A Birth-Chart for the USA
by Dane Rudhyar, 1974





THE ASTROLOGY
OF AMERICA'S DESTINY


Table of Contents











CHAPTER ONE:
The Birth of the United States
as a Collective Person
- 2

The type of astrology practiced by people who are almost exclusively concerned with the prediction of external events, and with the attribution of standardized meaning to zodiacal signs and planets in terms of external features and personal traits of character, is very different from an astrology which seeks to discover meaning within some larger frame of reference and to help guide the development of a person by clarifying the basic issues he meets, especially in times of crisis. The same astronomical factors are used in both instances, but the meanings given to them and the purposes motivating their interpretation differ greatly. Different also are the types of explanation given to the way in which these celestial factors work in human affairs and to the concepts of planetary "influence." The majority of astrologers, especially at the popular level, think of a direct physical kind of influence — whether it be electromagnetic or gravitational. Others — and I belong to this category — consider astrology a symbolic language which, when properly deciphered, gives us information concerning the meaning and purpose of both our existence as individuals in the world in which we were born and the important turning points or crises which we have to experience during our entire life span.
      From the point of view of a materialistic nineteenth-century science still prevailing in many institutions of learning, physical forces cause events to happen, and these events can be exactly predicted if we know all the causes at work and the laws of their operation: Man, therefore, is said to live in a world ruled by determinism and a rigid principle of cause and effect.
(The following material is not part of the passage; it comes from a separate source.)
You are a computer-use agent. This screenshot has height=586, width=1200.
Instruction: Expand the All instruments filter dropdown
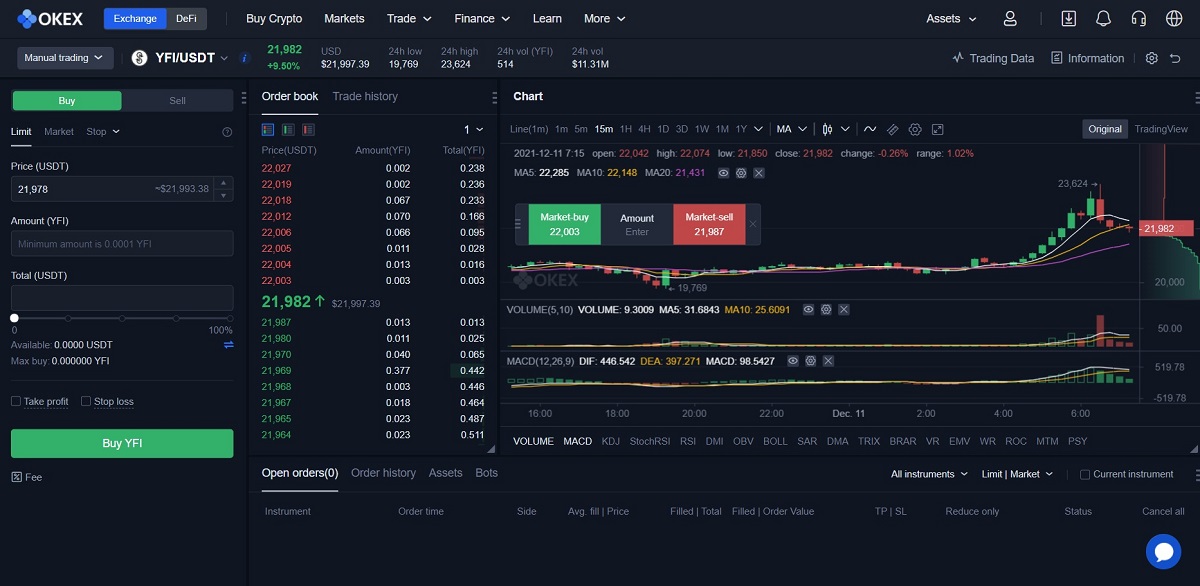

This point of view has been that of classical astrology in Europe, and it is still implied in the attitude of the great majority of practicing astrologers. What these astrologers like to add, however, is that man is, or can be, superior to these celestial influences because, as a spiritual soul and rational mind endowed with the power of will and choice and by virtue of his being created in God's image and likeness, he essentially belongs to a supernatural realm. Thus his task is to dominate and control natural forces which are truly external to him and to make them serve the purposes set by his conscious and deliberate will, operating in accordance with inwardly revealed principles of conduct.
      Another approach to both the meaning of human existence and the value of astrology has been formulated recently, and while this formulation has some new characteristics, its foundation is equally ancient, having been known in old China and, in a different way, in various schools of mysticism. From this point of view an individual's function as an embodied person born at a particular point in time and space is to meet a definite need of the universe at that very point. The individual is born to accomplish that function — as the Hindu philosopher says, dharma — and this function can be fully understood only in reference to some "greater whole" of which he potentially is an operative part. The wider and more encompassing the individual's consciousness, the vaster this greater whole will be. One person may consider his local community as the greater Whole in which he participates, but in time he may extend the scope of his conscious and deliberate participation to the whole of mankind and of the Earth.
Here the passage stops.